Action item:
Find the line containing "Task: Go back to システム in breadcrumb", then return it and every line after it through the end of the records, exactly. Leave out pictures.

(Provided records begins)

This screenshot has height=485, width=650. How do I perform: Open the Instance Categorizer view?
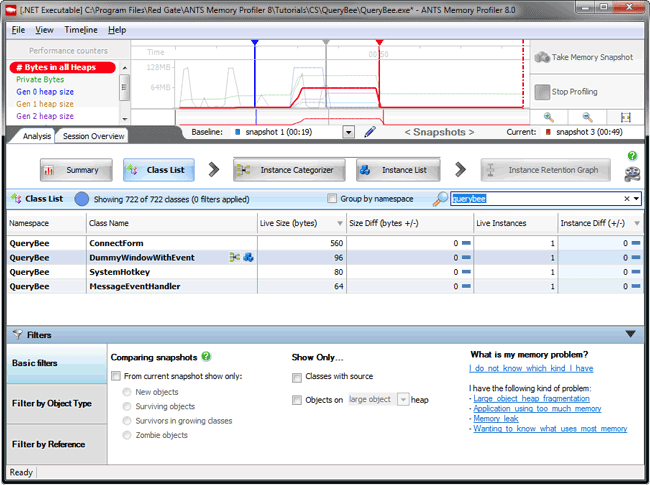point(290,170)
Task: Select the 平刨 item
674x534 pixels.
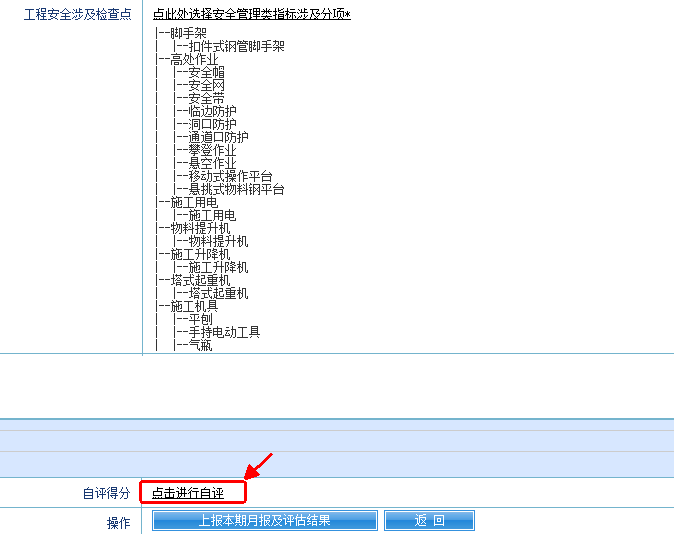Action: [200, 319]
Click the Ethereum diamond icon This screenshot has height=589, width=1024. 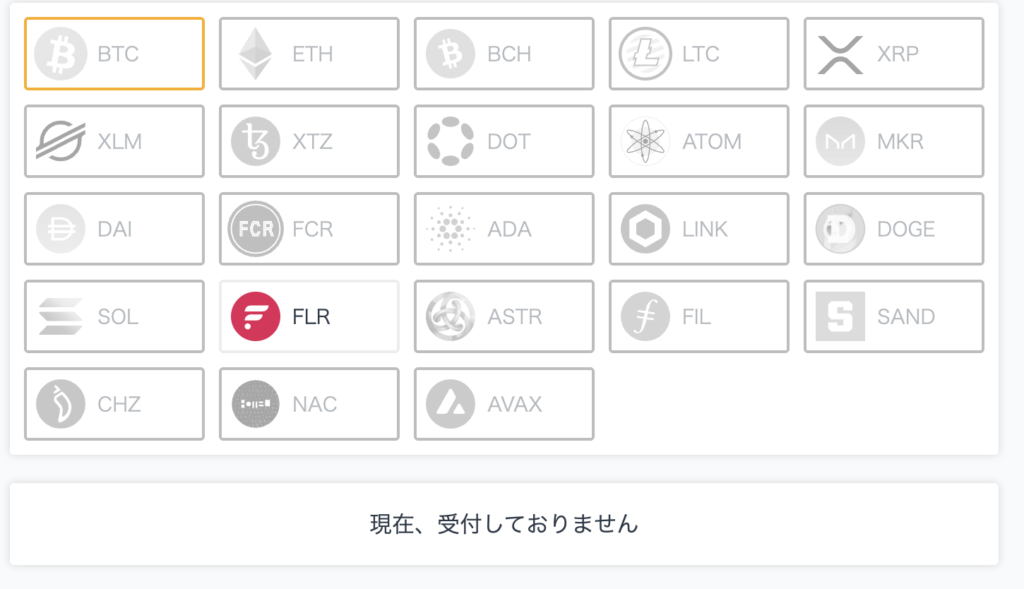coord(255,54)
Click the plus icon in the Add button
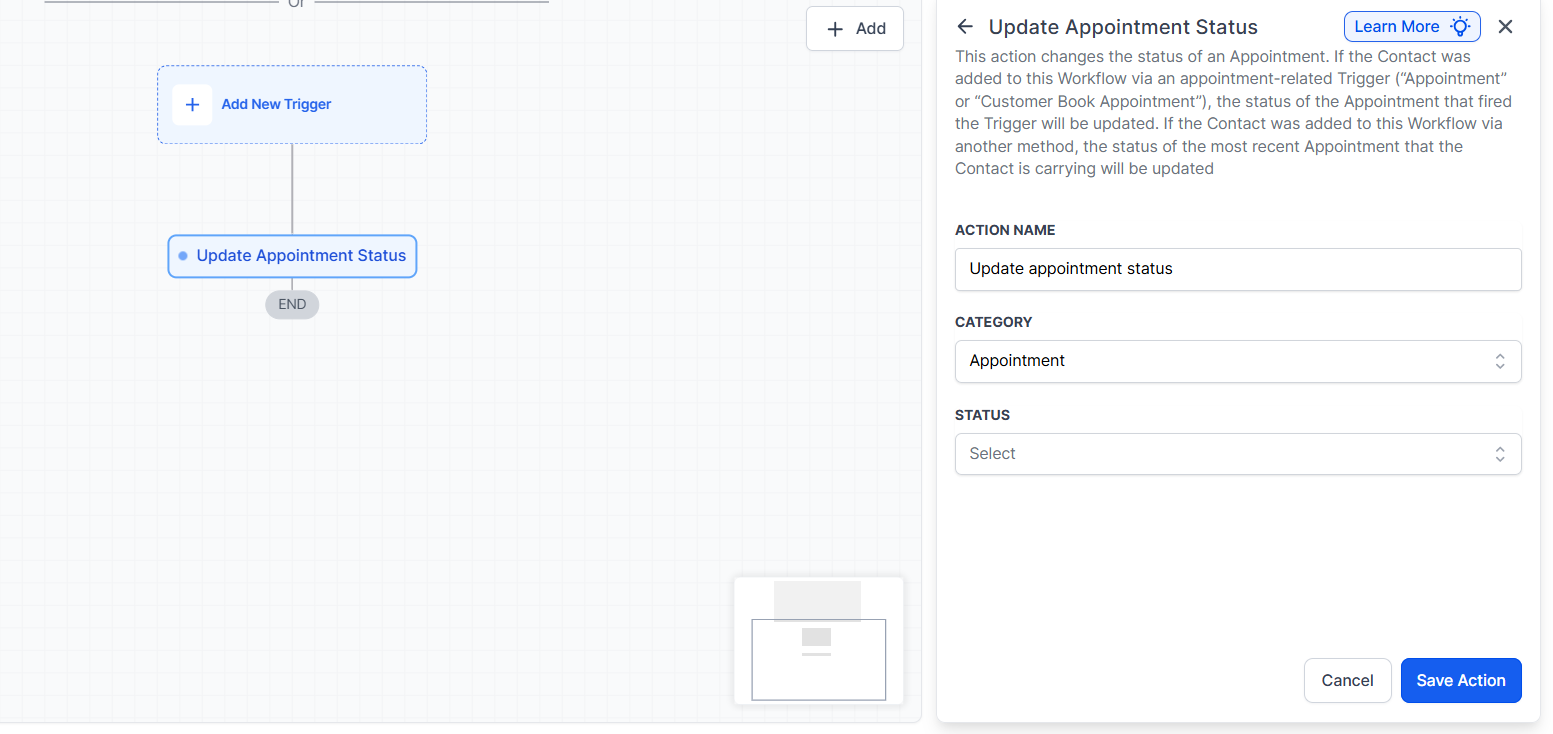The height and width of the screenshot is (734, 1553). (x=835, y=29)
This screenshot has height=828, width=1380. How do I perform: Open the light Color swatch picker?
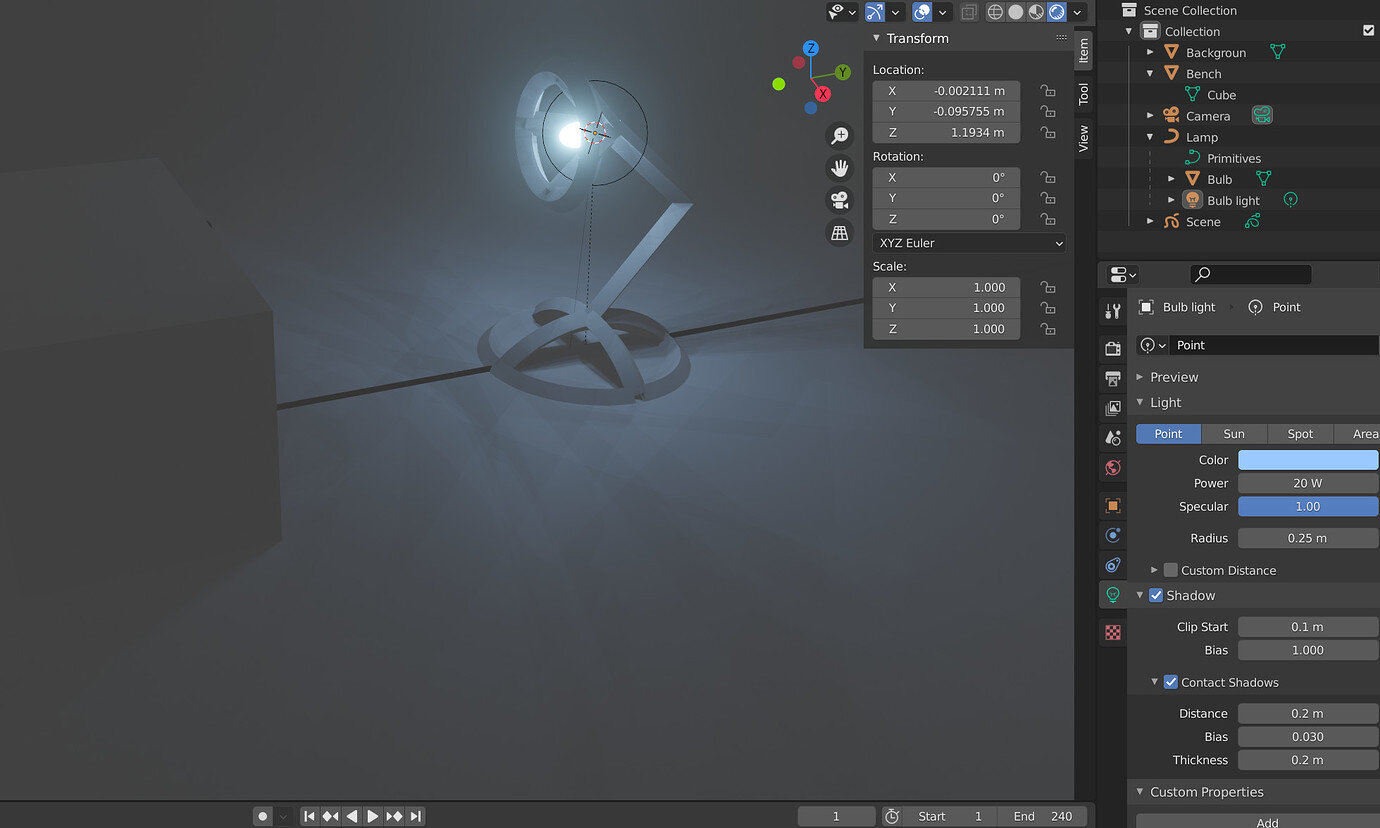coord(1307,459)
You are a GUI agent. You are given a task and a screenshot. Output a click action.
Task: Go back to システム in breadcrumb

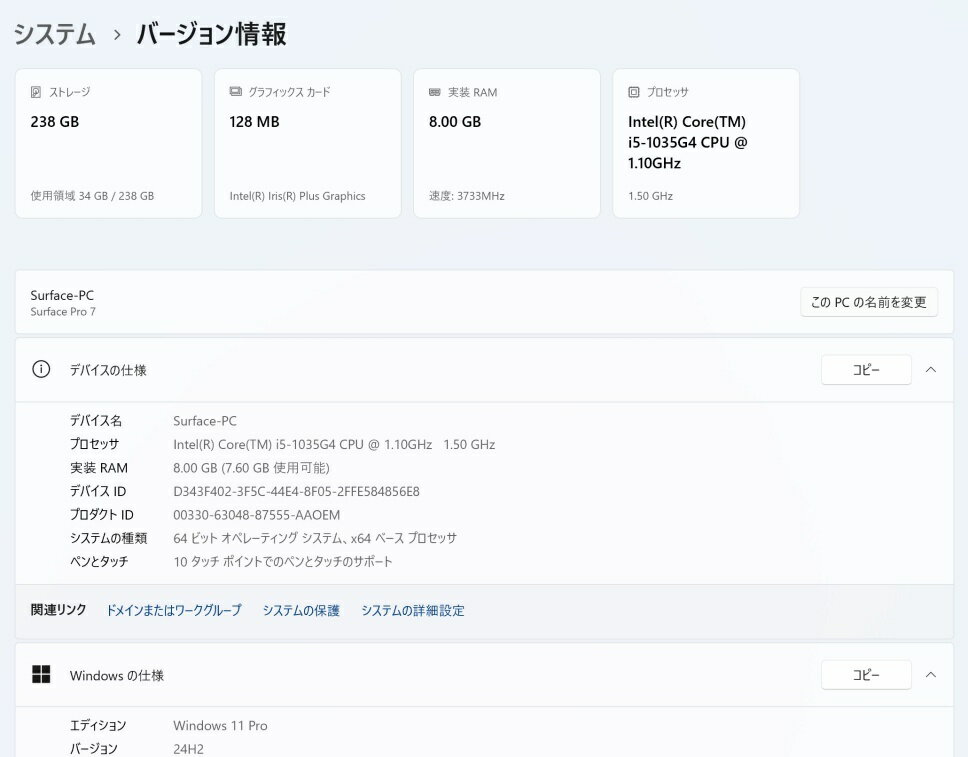pyautogui.click(x=55, y=34)
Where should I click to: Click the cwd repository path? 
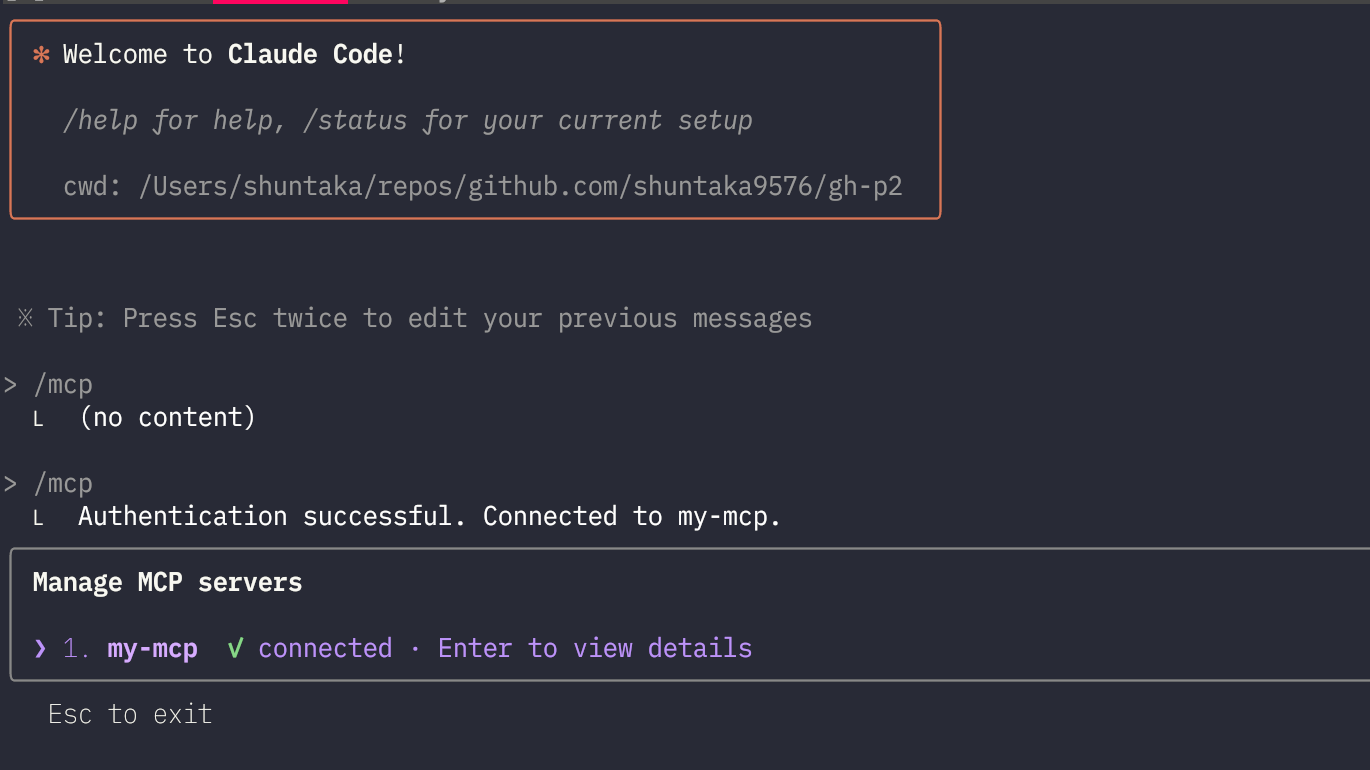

(Provided records ends)

Answer space:
Task: Go back to システム in breadcrumb

pyautogui.click(x=55, y=34)
Where should I click to: Click the cwd repository path? 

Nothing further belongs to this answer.